Amen. And why is it so hard to do the second?
Beautifully said. I just blogged about storytelling myself.
http://rmfo-blogs.com/brandy/2009/03/24/telling-stories/
I just had lunch with Andrew, my 4 year old. In 30 minutes, I was entertained by:
- him calling his watery eyes, “eye sweat”
- when he talks, he constantly positions his fingers in the “I LOVE YOU” sign – because he thinks it’s cool.
- survival technique that he created himself, telling me that if anyone every tried to take him at the mall, he would act like a statue, and they would think that he wasn’t real. But he said that he hasn’t thought through on what to do if they try to buy him.
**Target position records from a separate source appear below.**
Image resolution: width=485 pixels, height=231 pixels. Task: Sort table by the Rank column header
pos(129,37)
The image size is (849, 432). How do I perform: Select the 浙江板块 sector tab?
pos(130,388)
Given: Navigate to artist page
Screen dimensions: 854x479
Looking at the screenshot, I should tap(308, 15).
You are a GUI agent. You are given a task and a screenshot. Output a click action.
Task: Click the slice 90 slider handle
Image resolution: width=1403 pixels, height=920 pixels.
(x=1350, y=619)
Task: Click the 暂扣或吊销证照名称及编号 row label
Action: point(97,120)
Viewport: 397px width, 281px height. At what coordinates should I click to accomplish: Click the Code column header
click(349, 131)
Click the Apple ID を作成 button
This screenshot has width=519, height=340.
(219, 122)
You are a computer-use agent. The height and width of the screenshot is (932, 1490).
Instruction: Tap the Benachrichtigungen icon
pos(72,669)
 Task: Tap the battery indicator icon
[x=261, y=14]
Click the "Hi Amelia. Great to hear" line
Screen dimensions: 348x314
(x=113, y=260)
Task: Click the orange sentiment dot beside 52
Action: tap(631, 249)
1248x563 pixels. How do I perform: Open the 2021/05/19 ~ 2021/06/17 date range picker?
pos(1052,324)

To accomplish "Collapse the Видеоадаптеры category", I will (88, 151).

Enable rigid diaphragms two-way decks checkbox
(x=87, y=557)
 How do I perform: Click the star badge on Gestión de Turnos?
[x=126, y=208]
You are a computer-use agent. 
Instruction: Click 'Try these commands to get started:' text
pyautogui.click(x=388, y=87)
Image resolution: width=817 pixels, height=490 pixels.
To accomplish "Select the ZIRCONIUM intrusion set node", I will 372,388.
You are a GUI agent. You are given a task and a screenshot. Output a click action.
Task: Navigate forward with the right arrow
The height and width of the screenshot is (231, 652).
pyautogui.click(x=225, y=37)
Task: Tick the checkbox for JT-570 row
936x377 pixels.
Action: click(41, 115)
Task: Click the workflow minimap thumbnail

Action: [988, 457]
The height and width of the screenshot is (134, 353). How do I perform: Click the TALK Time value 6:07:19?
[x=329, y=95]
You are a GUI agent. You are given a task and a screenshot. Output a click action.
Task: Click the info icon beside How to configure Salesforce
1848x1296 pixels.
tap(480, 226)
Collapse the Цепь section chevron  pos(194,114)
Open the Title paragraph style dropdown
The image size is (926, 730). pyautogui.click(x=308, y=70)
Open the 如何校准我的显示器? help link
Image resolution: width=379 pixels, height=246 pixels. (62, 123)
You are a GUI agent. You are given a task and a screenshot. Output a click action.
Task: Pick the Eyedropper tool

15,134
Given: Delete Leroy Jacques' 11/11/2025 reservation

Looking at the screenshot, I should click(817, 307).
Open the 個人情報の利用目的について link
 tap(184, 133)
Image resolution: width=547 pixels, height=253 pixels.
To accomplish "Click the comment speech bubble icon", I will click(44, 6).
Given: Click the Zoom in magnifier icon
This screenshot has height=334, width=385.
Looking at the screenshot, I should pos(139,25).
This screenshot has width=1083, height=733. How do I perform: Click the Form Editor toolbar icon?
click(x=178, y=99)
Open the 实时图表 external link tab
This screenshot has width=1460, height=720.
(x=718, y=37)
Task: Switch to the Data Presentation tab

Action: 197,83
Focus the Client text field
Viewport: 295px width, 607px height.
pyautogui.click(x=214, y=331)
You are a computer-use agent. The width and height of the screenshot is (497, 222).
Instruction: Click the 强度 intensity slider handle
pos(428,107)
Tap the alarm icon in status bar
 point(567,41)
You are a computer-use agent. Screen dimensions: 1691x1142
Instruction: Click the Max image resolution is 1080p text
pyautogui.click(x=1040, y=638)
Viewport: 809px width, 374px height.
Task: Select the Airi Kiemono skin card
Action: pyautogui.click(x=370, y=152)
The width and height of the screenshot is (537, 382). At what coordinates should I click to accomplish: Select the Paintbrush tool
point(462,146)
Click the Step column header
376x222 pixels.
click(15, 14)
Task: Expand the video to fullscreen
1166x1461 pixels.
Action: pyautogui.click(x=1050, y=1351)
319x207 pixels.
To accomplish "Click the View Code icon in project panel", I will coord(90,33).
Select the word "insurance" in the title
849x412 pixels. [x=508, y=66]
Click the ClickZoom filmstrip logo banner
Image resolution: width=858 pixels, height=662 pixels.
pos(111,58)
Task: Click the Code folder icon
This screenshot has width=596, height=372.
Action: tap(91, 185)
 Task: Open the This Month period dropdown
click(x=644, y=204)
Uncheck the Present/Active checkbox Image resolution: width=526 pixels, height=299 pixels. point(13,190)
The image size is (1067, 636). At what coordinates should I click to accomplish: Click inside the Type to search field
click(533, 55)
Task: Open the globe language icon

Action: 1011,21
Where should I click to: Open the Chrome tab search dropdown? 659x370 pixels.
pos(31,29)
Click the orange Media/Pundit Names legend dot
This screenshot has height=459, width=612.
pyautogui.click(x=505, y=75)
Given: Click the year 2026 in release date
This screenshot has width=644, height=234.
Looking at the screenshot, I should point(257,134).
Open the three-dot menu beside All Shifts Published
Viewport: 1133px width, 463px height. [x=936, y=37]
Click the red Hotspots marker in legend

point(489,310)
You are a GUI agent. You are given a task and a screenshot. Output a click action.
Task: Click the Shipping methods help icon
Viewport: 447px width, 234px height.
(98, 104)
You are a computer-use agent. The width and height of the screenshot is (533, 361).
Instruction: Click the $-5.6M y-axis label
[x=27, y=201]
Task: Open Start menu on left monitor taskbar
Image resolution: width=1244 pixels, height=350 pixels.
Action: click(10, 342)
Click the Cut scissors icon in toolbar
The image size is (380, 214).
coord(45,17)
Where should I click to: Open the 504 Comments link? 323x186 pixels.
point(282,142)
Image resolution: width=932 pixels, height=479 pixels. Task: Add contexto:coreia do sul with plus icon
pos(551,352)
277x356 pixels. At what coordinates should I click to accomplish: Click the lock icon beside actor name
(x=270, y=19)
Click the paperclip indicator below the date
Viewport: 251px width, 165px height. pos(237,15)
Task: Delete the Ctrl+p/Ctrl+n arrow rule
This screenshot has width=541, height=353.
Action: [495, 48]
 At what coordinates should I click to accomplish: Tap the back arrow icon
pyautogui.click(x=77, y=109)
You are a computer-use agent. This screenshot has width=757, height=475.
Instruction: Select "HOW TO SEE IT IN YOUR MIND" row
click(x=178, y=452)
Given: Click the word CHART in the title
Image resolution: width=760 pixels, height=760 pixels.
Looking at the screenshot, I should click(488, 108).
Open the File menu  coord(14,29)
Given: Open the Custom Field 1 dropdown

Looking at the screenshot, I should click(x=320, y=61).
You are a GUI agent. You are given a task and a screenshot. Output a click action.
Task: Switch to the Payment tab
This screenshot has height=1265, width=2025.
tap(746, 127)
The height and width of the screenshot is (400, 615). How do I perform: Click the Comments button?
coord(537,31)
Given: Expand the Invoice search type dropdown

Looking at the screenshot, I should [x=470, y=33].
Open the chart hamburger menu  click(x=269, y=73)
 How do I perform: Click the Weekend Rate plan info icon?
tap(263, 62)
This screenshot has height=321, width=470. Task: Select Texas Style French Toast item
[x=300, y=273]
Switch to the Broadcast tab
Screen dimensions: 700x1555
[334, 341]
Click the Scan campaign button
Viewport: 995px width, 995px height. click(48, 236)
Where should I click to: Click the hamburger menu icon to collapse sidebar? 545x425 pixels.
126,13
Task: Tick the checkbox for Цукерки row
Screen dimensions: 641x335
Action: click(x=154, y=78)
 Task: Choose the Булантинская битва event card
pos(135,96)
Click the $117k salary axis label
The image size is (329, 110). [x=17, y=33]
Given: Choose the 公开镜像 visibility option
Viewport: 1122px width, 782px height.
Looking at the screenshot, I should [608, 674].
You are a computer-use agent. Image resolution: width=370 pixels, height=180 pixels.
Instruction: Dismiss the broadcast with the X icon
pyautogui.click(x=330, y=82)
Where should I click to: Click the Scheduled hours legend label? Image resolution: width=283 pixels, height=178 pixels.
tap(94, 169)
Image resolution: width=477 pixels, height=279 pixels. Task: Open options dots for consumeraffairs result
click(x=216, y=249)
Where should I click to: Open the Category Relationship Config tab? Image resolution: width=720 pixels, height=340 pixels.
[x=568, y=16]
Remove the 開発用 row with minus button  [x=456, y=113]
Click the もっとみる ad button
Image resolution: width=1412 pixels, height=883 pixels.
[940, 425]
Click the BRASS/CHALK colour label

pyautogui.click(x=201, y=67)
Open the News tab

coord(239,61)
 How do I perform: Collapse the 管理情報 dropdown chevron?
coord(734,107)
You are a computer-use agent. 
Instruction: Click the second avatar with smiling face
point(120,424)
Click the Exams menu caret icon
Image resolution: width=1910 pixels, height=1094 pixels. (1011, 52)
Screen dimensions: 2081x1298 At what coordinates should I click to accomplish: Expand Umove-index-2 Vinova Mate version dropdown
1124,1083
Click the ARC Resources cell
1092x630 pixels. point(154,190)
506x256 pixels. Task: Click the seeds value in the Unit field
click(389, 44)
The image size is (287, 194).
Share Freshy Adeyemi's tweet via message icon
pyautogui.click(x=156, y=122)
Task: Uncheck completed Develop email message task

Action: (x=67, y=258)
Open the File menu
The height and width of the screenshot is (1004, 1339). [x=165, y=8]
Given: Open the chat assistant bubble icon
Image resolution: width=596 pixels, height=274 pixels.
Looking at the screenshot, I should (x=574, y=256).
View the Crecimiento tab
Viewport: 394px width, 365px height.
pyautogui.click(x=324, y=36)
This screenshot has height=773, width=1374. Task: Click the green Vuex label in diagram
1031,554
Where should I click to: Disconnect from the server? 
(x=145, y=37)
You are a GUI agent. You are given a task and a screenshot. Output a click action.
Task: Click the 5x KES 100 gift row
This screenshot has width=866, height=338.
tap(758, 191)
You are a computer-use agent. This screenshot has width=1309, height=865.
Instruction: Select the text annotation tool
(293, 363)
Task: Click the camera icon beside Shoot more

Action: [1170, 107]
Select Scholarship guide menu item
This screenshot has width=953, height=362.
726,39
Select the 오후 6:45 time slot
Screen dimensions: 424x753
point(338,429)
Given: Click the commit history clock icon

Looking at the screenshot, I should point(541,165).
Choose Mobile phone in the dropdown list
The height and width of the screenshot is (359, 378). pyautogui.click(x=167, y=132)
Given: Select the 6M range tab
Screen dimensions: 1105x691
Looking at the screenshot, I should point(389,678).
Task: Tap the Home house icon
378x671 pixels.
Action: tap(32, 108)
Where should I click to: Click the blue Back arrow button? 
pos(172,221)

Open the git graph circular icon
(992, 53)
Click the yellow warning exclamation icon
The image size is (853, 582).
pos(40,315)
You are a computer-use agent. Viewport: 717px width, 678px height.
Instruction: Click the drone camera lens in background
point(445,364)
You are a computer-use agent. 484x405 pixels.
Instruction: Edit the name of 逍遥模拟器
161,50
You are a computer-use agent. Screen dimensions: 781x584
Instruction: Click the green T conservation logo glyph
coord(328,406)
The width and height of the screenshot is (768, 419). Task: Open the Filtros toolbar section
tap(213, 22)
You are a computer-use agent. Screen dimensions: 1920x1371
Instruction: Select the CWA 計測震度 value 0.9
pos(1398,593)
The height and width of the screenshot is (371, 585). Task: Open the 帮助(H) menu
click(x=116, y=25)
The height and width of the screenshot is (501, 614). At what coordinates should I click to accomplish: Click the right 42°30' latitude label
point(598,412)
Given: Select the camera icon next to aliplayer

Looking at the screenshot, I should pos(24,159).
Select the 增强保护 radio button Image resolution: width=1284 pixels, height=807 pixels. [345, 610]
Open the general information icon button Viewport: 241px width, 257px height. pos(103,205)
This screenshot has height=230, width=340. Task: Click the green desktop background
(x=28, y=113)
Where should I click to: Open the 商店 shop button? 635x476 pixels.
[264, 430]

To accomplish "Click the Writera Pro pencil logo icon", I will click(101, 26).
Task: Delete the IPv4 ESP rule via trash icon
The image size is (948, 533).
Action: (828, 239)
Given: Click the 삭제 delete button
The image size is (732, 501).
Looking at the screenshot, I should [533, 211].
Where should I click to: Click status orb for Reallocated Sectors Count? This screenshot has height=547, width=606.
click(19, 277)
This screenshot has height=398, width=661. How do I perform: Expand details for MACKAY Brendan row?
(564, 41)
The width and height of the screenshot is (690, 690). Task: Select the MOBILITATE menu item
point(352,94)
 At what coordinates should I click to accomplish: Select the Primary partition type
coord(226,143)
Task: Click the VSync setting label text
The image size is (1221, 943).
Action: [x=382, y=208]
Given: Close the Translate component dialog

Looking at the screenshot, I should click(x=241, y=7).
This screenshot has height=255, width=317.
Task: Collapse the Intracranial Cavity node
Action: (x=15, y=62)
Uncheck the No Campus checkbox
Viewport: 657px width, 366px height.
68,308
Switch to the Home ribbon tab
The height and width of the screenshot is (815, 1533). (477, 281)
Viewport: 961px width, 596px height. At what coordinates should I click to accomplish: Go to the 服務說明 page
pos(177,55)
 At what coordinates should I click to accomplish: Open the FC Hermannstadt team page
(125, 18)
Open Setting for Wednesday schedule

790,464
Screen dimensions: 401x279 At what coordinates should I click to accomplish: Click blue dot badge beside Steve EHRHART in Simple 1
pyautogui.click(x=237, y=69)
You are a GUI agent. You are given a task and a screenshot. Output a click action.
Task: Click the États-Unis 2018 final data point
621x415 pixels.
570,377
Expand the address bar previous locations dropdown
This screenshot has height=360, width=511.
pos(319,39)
- after eating 4 carrots, he now claimed to have the eagle eye, and said that he could see deep into outer space.
- And lastly, one in which I’m still pondering on how to answer, he asked why girls couldn’t take their shirts off in the summer?.. he wanted to know if it’s because they make breast milk?
OK… gotta run now and get back to the real interesting stuff….
I don’t know – Melanie and I just talked about last week’s “30 Rock” for a solid 15 minutes and laughed our stinkin’ heads off.
But yes. You’re right. Point well taken, my friend.
Sounds like a great idea. I bet I’d have a whole lot of things to twitter about. Wait, what?
wow, this hits hard today. thanks.
Have you heard Brian Unger’s Twitter report? http://tinyurl.com/bodl2b (3 minutes of awesomeness)
Hubs and I always talk about our online friends like they’re real. Which they are, of course. But I ‘spose it’s not the same.
In order to have something to talk about online I have to be engaged in real life duh.
Well said, Shaun. Well said.
About the same, actually. Lotsa cool things happening out there where I can’t be. I’m glad I can tell those stories too, not just those from my immediate physical surroundings.
That’s a rhetorical question right? Is it not amazing that we both know that it is, yet I still feel compelled to respond. I digress.
Perhaps it is because I live a ‘column one’ kind of existence. Or perhaps it is because I have few friends–a gazillion acquaintances maybe, but few friends. I suspect that the folks who consider themselves to be my friend might be shocked to know that I don’t truly see them that way. It’s not that they aren’t friendly, but rather that I hold my definitions of words to a higher, albeit semantical, standard.
Take the word ‘good’ for example. It is my firm belief that the word ‘good’ should only appear in sentences where God’s name is used. The fact that we misuse it continually (“boy, this meatloaf is good,” or, “For Sale: 1973 Ford Pinto; good condition, “ or the ever popular, “free to good home,” as if such a thing existed), only serves to devalue the word and God simultaneously. But I digress.
Here’s the way I see it (without any further digressions); at the top of my ‘top ten list’ of my ‘top priorities’ there is only one name: Jesus Christ. I suspect it is the same with everyone else reading this diatribe. However, for me, there is no number two, or three, etc. on my list, despite the fact I have a wife, and children, and a friend or two I love dearly. There is no number 2 on my list because I am in th practice of allowing God to dictate what my priorities are to be. Essentially there are only 2 slots on my top-ten list: # 1 is Jesus and # 2 is whoever (or whatever) He says # 2 is–and that changes moment by moment. I think I am digressing again.
Anyway, all that is to say, much of the column-one stuff I do (less American Idol and 24) is what the Lord would have me do. The ‘good’ part is that ‘Jesus’ (that’s what I’m talking about!) orchestrates much of the other stuff (sunsets, walks on the beach, puppies) into my life in chunks I can swallow (or endure when it comes to playing house with my daughter). I guess what I am trying to say (finally) is that I’m not gonna get too upset if I find myself in a column where the grass is seemingly greener. That fact that I belabored the issue clearly demonstrates that a story can be found in any alley.